* start SUPPLIED PASSAGE *

4. ELECTROLYTIC CAPACITORS
Electrolytic Capacitors are generally used when very large capacitance values are required. Here instead of using a very thin metallic film layer for one of the electrodes, a semi-liquid electrolyte solution in the form of a jelly or paste is used which serves as the second electrode (usually the cathode). The dielectric is a very thin layer of oxide which is grown electro-chemically in production with the thickness of the film being less than ten microns. This insulating layer is so thin that it is possible to make large value capacitors of a small size. The majority of electrolytic types of capacitors are Polarized, that is the voltage applied to the capacitor terminals must be of the correct polarity as an incorrect polarization will break down the insulating oxide layer and permanent damage may result.
Electrolytic Capacitors are generally used in DC power supply circuits to help reduce the ripple voltage or for coupling and decoupling applications. Electrolytic's generally come in two basic forms; Aluminum Electrolytic and Tantalum Electrolytic capacitors.
1. ALUMINIUM ELECTROLYTIC CAPACITORS
There are basically two types of Aluminium Electrolytic Capacitor, the plain foil type and the etched foil type. The thickness of the aluminium oxide film and high breakdown voltage give these capacitors very high capacitance values for their size. The etched foil type differs from the plain foil type in that the aluminium oxide on the anode and cathode foils has been chemically etched to increase its surface area and permittivity. This gives a smaller sized capacitor than a plain foil type of equivalent value but has the disadvantage of not being able to withstand high AC currents compared to the plain type. Also their tolerance range is quite large up to 20%. Etched foil electrolytic's are best used in coupling, DC blocking and by-pass circuits while plain foil types are better suited as smoothing capacitors in power supplies. Typical values of capacitance range from 1uF to 47000uF. Aluminium Electrolytic's are "polarized" devices so reversing the applied voltage on the leads will cause the insulating layer within the capacitor to be destroyed along with the capacitor, "so be aware".
2. TANTALUM ELECTROLYTIC CAPACITORS
Tantalum Electrolytic Capacitors or Tantalum Beads, are available in both wet (foil) and dry (solid) electrolytic types with the dry or solid tantalum being the most common. Solid tantalums use manganese dioxide as their second terminal and are physically smaller than the equivalent aluminium capacitors. The dielectric properties of tantalum oxide is also much better than those of aluminium oxide giving a lower leakage currents and better capacitance stability which makes them suitable for timing applications. Also tantalum capacitors although polarized, can tolerate being connected to a reverse voltage much more easily than the Aluminium types but are rated at much lower working voltages. Typical values of capacitance range from 47nF to 470uF.
Aluminium & Tantalum Electrolytic Capacitor
CAPACITOR CHARACTERISTICS
There are bewildering arrays of characteristics associated with the humble capacitor so here are just a few of the more important ones.

* end SUPPLIED PASSAGE *

● **PROBLEM TO SOLVE**
Answer these from the text on electrolytic capacitors:
1. In an electrolytic capacitor, what serves as the second electrode?
2. Which type of aluminium electrolytic capacitor is better suited for smoothing in power supplies?
3. What do solid tantalum capacitors use as their second terminal?

* start RECORDED DATA *

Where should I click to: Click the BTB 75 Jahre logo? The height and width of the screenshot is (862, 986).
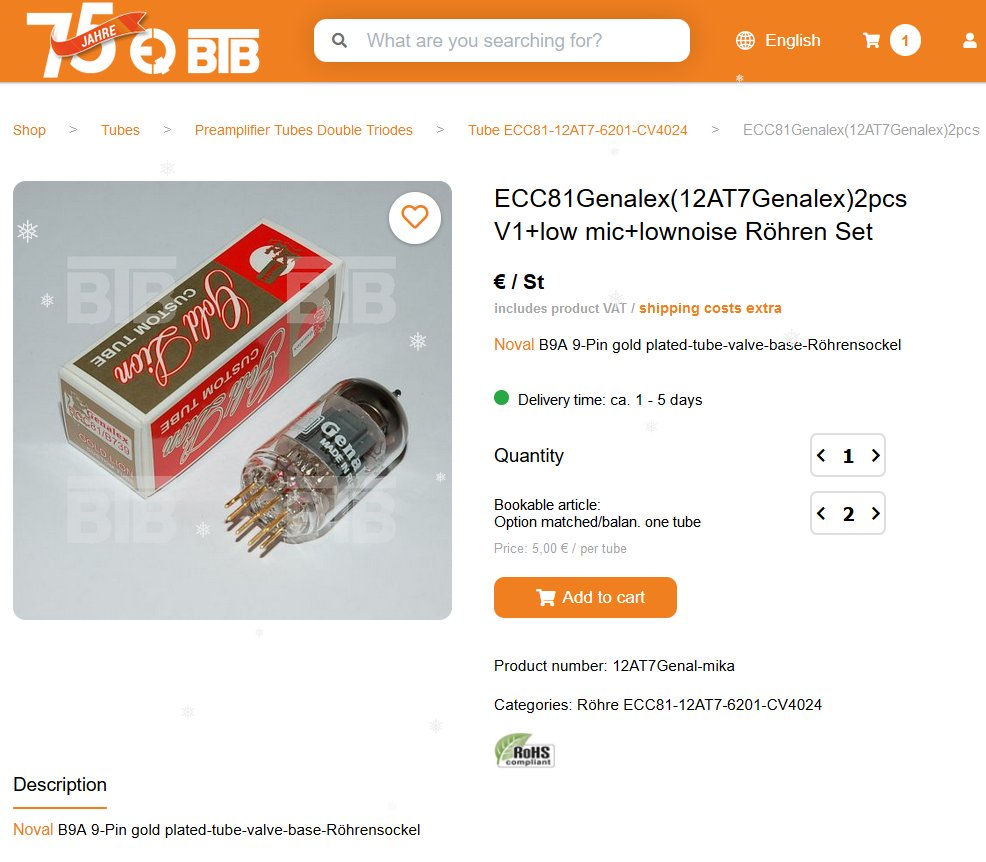[x=143, y=41]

* end RECORDED DATA *

● **OUTPUT BELOW**
1. A semi-liquid electrolyte solution in the form of a jelly or paste, usually the cathode.
2. The plain foil type.
3. Manganese dioxide.